Gülhan Benli, gündelikçiler ile aylık çalışan ev işçilerinin, can, iş güvenliği, sosyal ve sağlık güvencesi ile çalışma standarlarını da kapsayan bir yasanın acilen hayata geçirilmesi gerektiğini belirtiyor:

“Bunu da asıl özneleri olan bizlerle konuşarak, tartışarak yapmalılar. Bir işçi sabah temizliğe gittiğinde akşam saati belirlenmelidir. Temizlikçi sadece temizlik, hasta bakıcısı, çocuk bakıcısı sadece kendi işini yapmalı. Ama her türlü iş yaptırılıyor. Bu tanımın yapılması gerekiyor. Çalışan SGK’lı olmalıdır. Bizim iş çok yıpratıcı bir iştir. Bu yüzden erken emeklilik hakkımız da olmalı. erken emekli olabilmelidir. Haftasonu, resmi tatiller, mesai saatleri konusu da var. Tüm bunlar yasayla belirlenmelidir. Yürürlüğe girecek uygulamada bunların hiçbiri yok. Ev İşçileri Yasası’na ihtiyaç var. Türkiye ILO’nın ev işçileri sözleşmesini kabul etmelidir.” 

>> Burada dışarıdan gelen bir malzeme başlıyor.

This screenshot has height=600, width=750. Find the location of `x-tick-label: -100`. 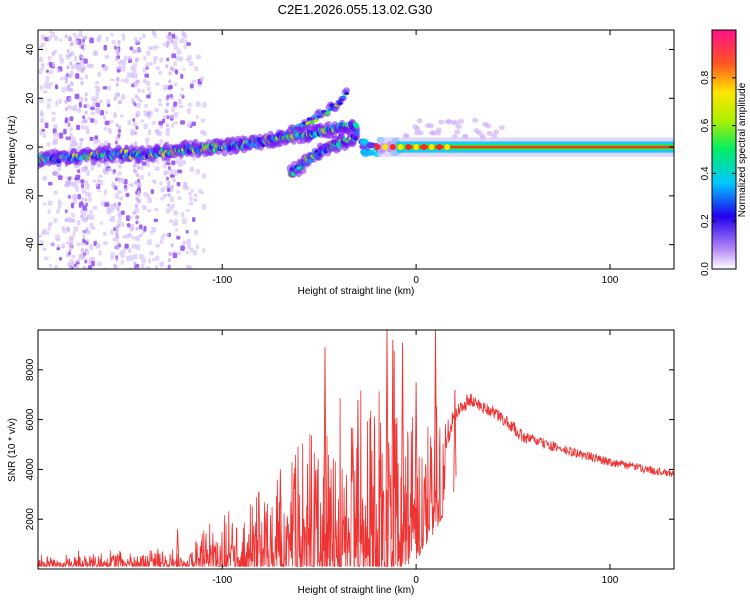

x-tick-label: -100 is located at coordinates (222, 580).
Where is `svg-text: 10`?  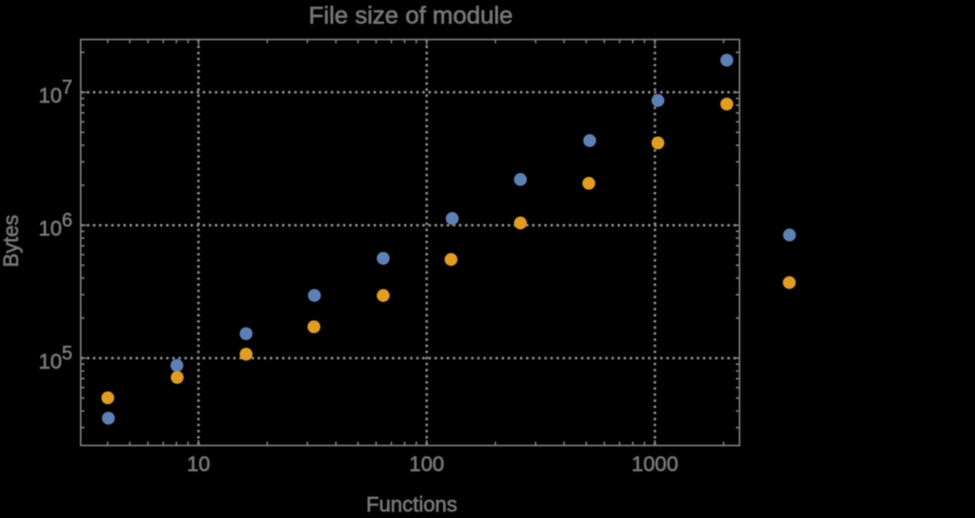
svg-text: 10 is located at coordinates (198, 464).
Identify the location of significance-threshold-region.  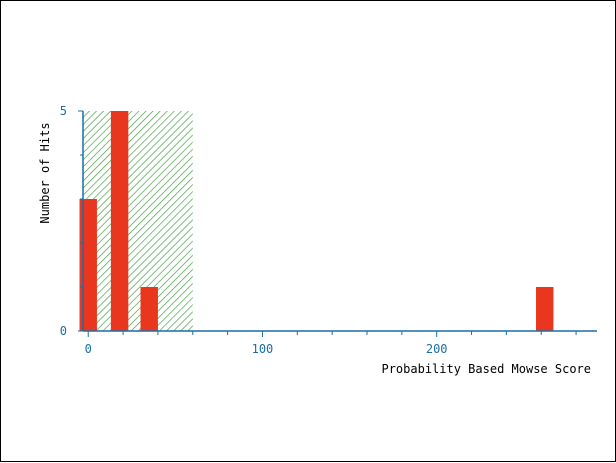
(138, 221).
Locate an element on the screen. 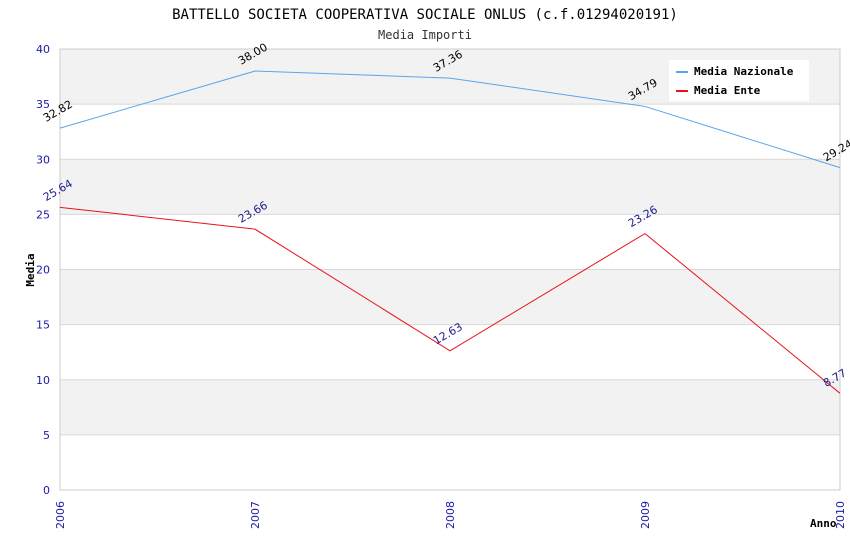  legend-label-media-ente: Media Ente is located at coordinates (728, 90).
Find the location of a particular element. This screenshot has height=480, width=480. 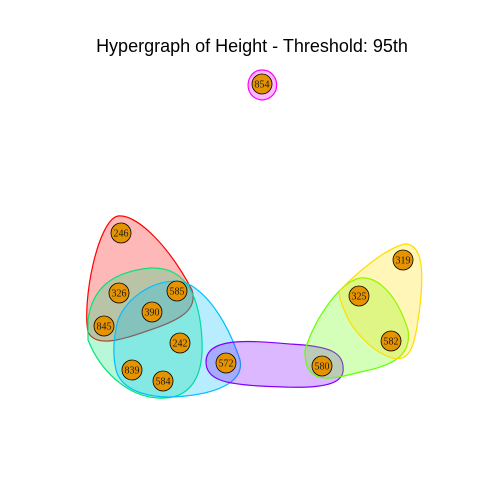

node-label: 325 is located at coordinates (360, 298).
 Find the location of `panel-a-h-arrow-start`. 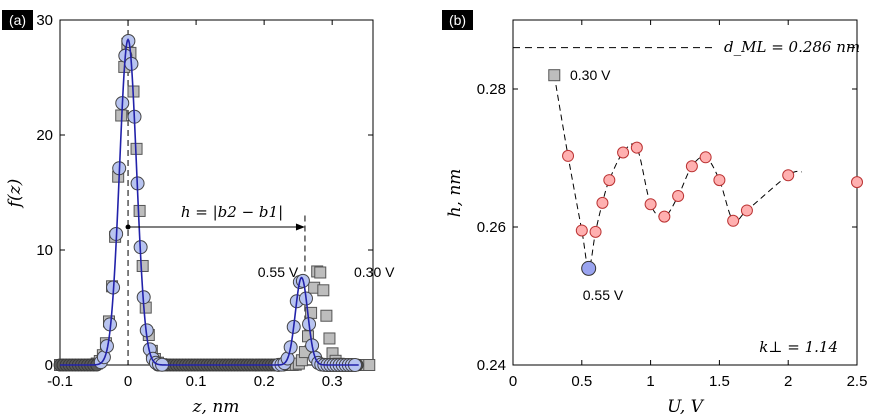

panel-a-h-arrow-start is located at coordinates (128, 227).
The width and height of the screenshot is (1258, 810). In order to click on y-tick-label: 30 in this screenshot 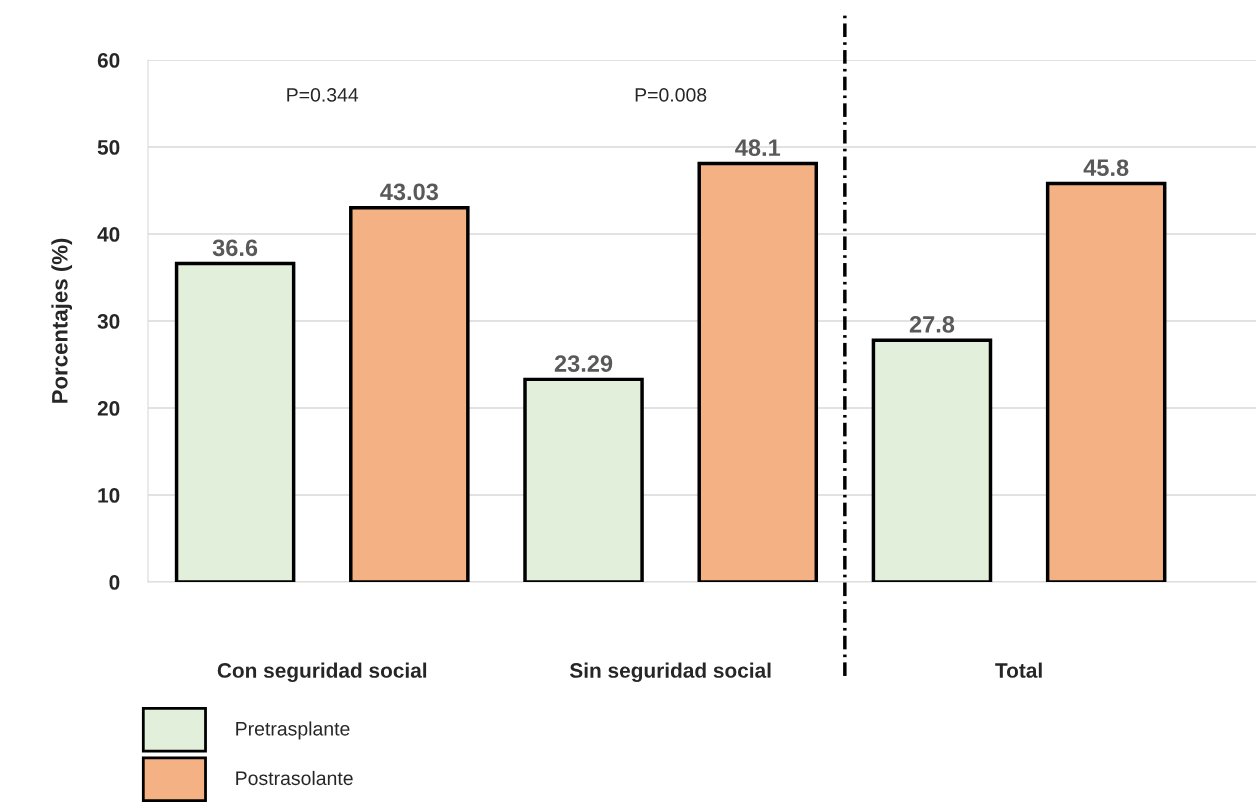, I will do `click(108, 322)`.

EVİD-SEN Başkanı’na göre yasanın mevcut haliyle uygulaması mümkün değil. Aylık çalışanlar için zaten sigorta zorunluluğu bulunduğunu ama kimsenin bunu uygulamadığını hatırlatıyor:

“Gündelik işçilerin sigortasının yatırılıp yatırılmadığını nasıl denetleyecekler. Çok zor. Bunun olması için de, işverenlerin de teşvik edilmesi ve denetimlerin de artması gerekiyor. Birçok evde emniyet kemeri yok. Cam silen arkadaşlarımız düşüp yaralanabiliyor, hayatını kaybedebiliyor. Emniyet kemeri bulundurma zorunlu hale getirilmelidir. Temizlik malzemeleri kötü. Kalitesiz temizlik malzemelerinden dolayı meslektaşlarımız hastalanıyor. Ayrıca işverenlerin hakaretlerine de çok defa maruz kalabiliyoruz” 

7 yıldır sigortasız çalışıyor

Aljazeera’nin haberine göre aylık çalışanlar için aslında sigortalı olma zorunluluğu yıllar önce hayata geçti. Buna rağmen evlerde çalışan birçok kadın halen sigortasız.

Demet Aksoy 47 yaşında. Sarıyer’de bir evde çocuk bakıcılığı yapıyor. Aylıkçı ve yatılı kalıyor. Ayda 2 bin 300 TL maaş alıyor ancak halen sigortası yok. Yasadan umudu kendisine artık sigorta yapılması.

Nevşehir’in Kayaaltı Köyü’nden işsizlikten dolayı yedi yıl önce İstanbul’a gelen Aksoy, geldiği günden beri evlerde çalışıyor. İlk yıllarda çalıştığı evin her türlü işini kendisine yaptırıldığını anlatan Aksoy, son yıllarda sadece çocuk bakıcılığı yaptığını belirtiyor. Yedi yıldır çalışmasına rağmen sigortasının bir gün dahi yatırılmadığını belirten Demet Aksoy “İşverenlerimiz sigortalı, hatta özel sigortaları bile var. Kendi hayatlarını güvenceye almışlar ama biz çalışanlar bundan faydalanamıyoruz. Gelecek güvencemiz yok. Emekli olamıyoruz” diyor. 

Aksoy da şimdi diğer tüm çalışanlar gibi 1 Nisan tarihini bekliyor. İşverenin kendisini sigortalı yapacağına söz verdiğini söyleyen ev işçisi kadın, “Bekleyeceğim. Hiç sigortam olmadı. Yapsalar bu ilk olacak.” ifadelerini kullanıyor. 

1 Nisan tarihini bekleyen bir diğer ev işçisi Hülya Kaplan. 40 yaşında. İki çocuğu varken, 11 yıl önce eşinden ayrıldı. Çocukların velayeti babada kaldı. Mart 2014’te bir oğlunu kas hastalığından kaybeden Kaplan, “Hiçbir gelirim yoktu, mahkeme çocukları babasına verdi” diyor.

Eşinden boşandıktan sonra Mersin’den İstanbul’a gelen Hülya Kaplan, o günden beri evlerde çalışıyor. Yarından sonra sigortalı olması zorunlu hale gelecek olan ev işçisi Kaplan “11 yıldır çalışıyorum kimse sigortamı yapmadı. Şimdi mecburiyetten yapacaklar. Sigortalı olursam, nafakam kesilecek. Bu konuda bir düzenleme yapabilirlerdi. Benim gibi binlerce kadın var. Bir hak veriyorlar ama diğer bir hakkımızı elimizden alıyorlar” diyor.